Data records =
/---

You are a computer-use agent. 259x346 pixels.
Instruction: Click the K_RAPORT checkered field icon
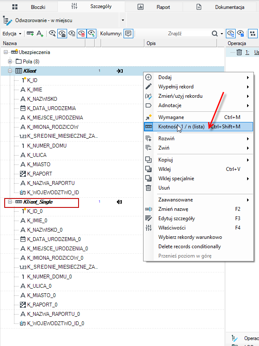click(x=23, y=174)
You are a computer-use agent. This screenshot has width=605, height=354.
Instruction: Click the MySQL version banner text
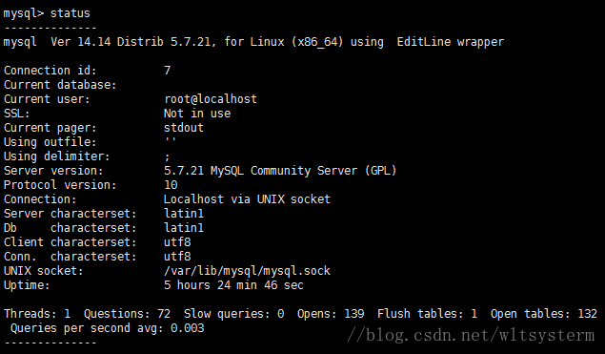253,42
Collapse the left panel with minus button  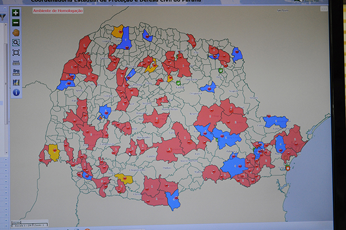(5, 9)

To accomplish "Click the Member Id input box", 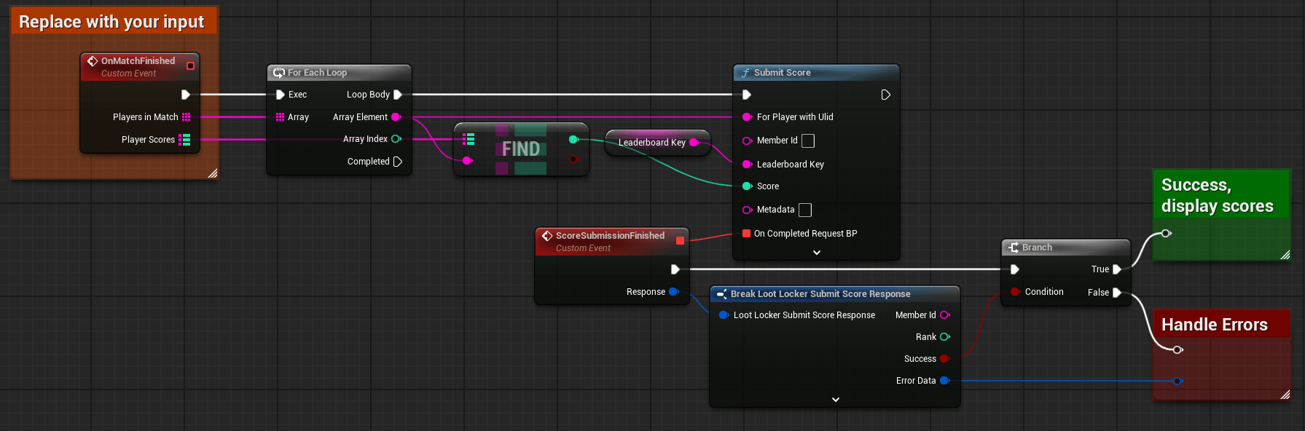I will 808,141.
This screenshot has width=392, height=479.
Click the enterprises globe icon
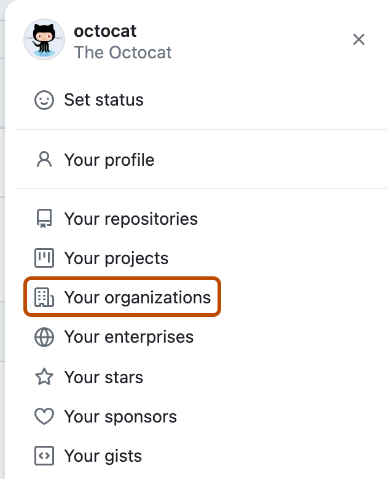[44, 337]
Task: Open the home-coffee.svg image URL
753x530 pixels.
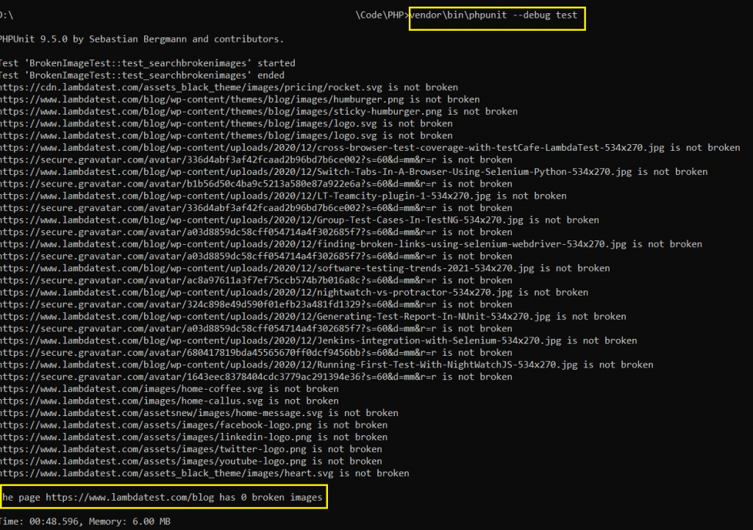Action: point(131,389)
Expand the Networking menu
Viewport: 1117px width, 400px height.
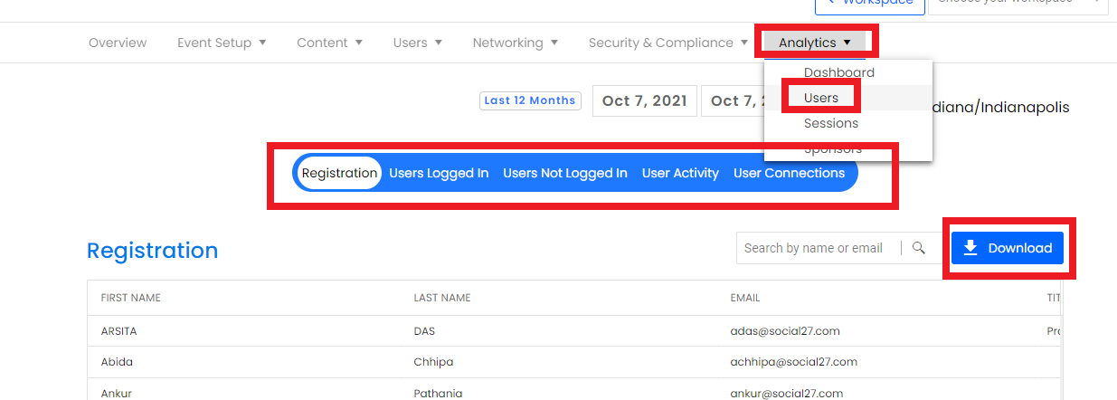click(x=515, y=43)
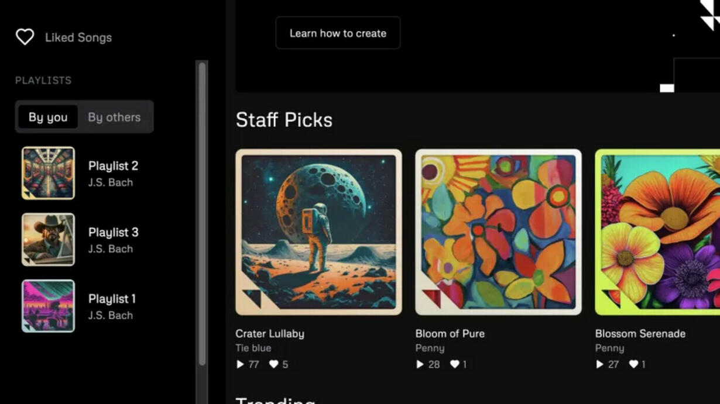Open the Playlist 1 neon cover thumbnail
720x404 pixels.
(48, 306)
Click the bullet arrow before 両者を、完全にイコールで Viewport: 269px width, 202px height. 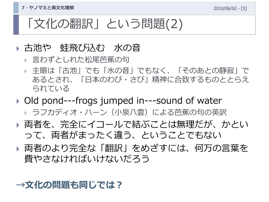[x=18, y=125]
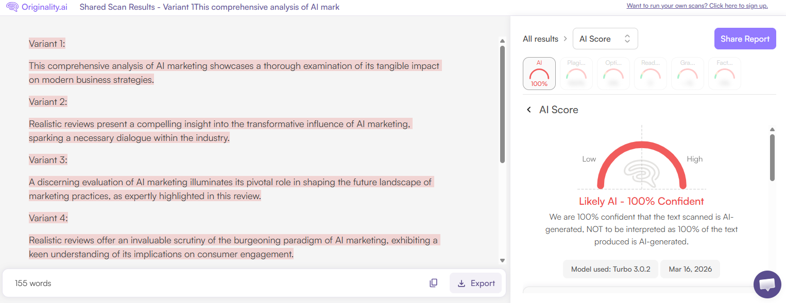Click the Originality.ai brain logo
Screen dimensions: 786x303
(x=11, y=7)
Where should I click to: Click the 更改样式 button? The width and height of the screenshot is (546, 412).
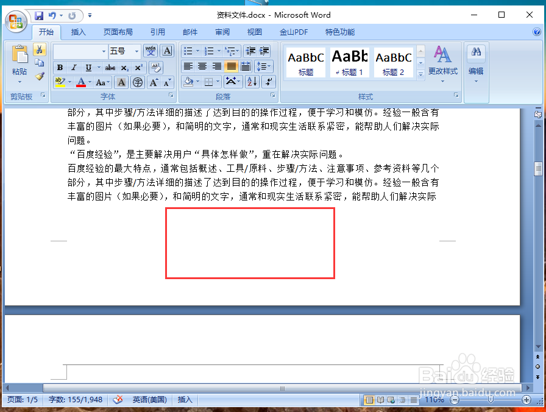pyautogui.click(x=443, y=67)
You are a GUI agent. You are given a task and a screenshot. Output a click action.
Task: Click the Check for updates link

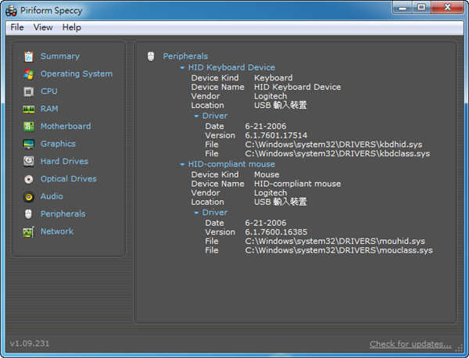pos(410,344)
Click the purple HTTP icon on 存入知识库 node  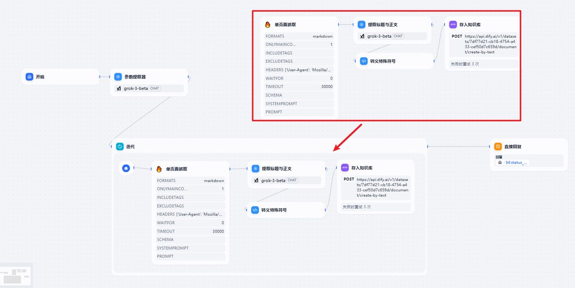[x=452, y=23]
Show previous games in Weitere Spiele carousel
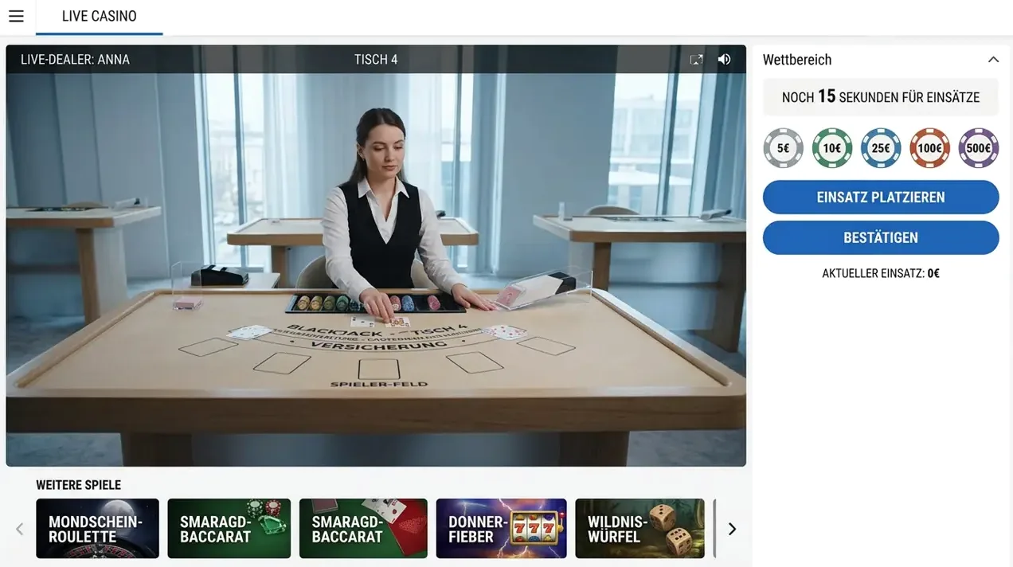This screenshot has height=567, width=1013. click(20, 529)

\---
/---

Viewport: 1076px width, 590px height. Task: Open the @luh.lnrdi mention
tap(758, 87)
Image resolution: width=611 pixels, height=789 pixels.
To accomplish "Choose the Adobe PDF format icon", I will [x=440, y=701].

\---

Where a line of the entries contains "agent", report that line.

You are a computer-use agent. 259x346 pixels.
You are a computer-use agent. This screenshot has width=605, height=354.
You are a GUI agent. You are given a task and a screenshot. Output a click action.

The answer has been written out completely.